Nunca mais falei com o namorado que não gostava de tomates. A mãe dele tinha razão, eu não seria capaz de me relacionar com alguém que não gosta de ler. Acontece que eu só sei me relacionar com quem respeita meus silêncios, e ler é a minha forma preferida de ficar em silêncio. A segunda é escrevendo.
[Assim que termino essa newsletter interminável ouço fogos de artifício vindo do centro do Rio de Janeiro. O relógio crava a meia noite, é aniversário da cidade. Talvez eu demore um pouco mais por aqui]
Sessão entrevista ou essa minha mania de fazer perguntas
Ricardo Viel além de um amigo muito querido, é jornalista, escritor, vive em Lisboa e trabalha na Fundação José Saramago. Autor de livros como Sobre a ficção - história com romancistas; e Saramago ― Os seus nomes: Um álbum biográfico.

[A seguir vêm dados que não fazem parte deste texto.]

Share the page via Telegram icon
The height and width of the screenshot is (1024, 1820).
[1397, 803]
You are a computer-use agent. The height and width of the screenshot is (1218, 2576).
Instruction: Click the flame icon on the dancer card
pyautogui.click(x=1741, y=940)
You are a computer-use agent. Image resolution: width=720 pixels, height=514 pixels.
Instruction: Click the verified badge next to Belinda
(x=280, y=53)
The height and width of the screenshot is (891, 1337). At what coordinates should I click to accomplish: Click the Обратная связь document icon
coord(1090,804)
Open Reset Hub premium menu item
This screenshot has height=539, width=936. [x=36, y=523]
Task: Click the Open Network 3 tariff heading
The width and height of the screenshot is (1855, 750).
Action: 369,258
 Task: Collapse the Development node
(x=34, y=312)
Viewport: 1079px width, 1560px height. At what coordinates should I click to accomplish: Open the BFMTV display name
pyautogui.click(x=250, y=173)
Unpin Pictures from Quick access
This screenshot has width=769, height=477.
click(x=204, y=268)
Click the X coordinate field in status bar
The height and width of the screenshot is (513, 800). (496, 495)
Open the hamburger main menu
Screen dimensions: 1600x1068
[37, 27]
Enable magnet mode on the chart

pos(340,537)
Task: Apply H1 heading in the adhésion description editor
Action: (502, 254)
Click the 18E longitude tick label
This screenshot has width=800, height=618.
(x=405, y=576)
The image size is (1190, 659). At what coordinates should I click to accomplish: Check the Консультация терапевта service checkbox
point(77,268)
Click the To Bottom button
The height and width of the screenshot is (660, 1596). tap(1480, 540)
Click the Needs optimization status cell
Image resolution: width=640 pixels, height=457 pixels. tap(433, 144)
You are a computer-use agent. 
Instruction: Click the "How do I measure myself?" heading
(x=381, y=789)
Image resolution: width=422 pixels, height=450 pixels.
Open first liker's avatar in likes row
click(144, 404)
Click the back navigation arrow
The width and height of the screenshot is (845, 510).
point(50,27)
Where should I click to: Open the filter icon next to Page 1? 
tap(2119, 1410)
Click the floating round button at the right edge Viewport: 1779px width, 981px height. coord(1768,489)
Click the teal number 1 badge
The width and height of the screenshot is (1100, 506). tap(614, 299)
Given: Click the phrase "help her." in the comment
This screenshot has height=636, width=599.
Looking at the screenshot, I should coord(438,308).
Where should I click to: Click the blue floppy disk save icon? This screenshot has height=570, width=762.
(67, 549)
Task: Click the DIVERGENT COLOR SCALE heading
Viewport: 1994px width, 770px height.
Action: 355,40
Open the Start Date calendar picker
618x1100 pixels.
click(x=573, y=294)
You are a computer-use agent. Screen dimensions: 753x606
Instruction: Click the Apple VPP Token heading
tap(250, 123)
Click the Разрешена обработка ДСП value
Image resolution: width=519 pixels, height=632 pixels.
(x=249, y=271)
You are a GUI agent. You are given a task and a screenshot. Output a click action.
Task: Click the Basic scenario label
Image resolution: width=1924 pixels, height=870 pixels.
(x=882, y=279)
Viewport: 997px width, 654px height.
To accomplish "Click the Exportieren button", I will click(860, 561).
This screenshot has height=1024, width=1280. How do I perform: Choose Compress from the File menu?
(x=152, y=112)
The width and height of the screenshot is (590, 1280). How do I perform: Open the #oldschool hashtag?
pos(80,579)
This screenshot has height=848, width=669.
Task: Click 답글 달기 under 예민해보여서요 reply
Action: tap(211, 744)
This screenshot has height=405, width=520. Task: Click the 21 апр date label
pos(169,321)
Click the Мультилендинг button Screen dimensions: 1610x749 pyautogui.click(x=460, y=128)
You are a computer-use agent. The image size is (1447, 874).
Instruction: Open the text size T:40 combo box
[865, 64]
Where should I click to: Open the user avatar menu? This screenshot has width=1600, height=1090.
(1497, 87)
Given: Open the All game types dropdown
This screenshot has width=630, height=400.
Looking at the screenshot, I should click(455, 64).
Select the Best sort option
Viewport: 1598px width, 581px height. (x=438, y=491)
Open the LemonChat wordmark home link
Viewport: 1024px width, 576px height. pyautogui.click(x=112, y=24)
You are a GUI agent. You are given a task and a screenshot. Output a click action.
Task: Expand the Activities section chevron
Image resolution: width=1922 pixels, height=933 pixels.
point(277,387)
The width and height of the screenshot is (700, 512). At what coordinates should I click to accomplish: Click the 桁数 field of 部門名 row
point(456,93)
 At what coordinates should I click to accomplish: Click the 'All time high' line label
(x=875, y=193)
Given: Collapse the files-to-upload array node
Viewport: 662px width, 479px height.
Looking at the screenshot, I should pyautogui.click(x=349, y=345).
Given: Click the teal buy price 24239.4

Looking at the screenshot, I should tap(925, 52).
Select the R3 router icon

Ele é o convidado da vez para responder algumas perguntas, clichês ou meio absurdas, sobre esse tal do silêncio.
Uma pergunta clichê: Descreva o seu dia perfeito.
Se você me perguntasse isso uns anos atrás certamente eu daria outra resposta, mas atualmente um dia em que não acontece nada de excepcional pode ser um dia perfeito. Fazer exercício logo de manhã, suar um pouco, depois tomar um café sem pressa em casa, olhando para a janela e pensando em qualquer coisa sem importância. Ter umas horas tranquilas no trabalho (não se irritar com nada nem ninguém, não fazer nem receber nenhuma grosseria), no fim do dia terminar alguma tarefa e ficar satisfeito com o resultado. De noite tomar um vinho e comer uma coisa gostosa, ou ver um bom filme, ou ler um bom livro. Ou ver o meu time jogar (e de preferência vencer). Isso pode perfeitamente ser um dia perfeito.Uma pergunta meio absurda: quem nasceu primeiro: o silêncio ou o barulho (justifique a sua resposta).
Para ter barulho antes teve que ter silêncio, não? Ou para ter silêncio antes teve que ter barulho? Não sei, só sei que cada vez aprecio e necessito mais (d)o silêncio. Dia desses uma amiga contou numa conversa que ela às vezes vai pela rua de fones nos ouvidos mas sem escutar nada, só para abafar o ruído da cidade, porque cada vez a incomoda o barulho. Eu me identifiquei totalmente e inclusive também faço o mesmo. Às vezes estou na rua ouvindo uma música ou um podcast e não estou curtindo, ou não estou prestando atenção. Então desligo o som mas continuo com os fones, para poder seguir caminho acompanhado de algum silêncio.Uma pergunta sobre uma palavra: Para você qual a palavra mais silenciosa que existe?
Tempo.Uma pergunta sem resposta certa: O que é o silêncio para você?
Casa. Silêncio para mim é casa. Quando eu era adolescente tinha um professor de Geografia que às vezes se irritava com o zunzum da classe e dava um berro: “Ei, silêncio também é vida”. Eu achava graça, mas com o passar do tempo fui entendendo mais esse cara. Silêncio é vida, muito.Faça uma pergunta para minha afirmação: Eu não posso opinar sobre isso, ainda não há palavras para descrever o que se passa.
Afinal de contas, a gente veio aqui nesta vida para quê?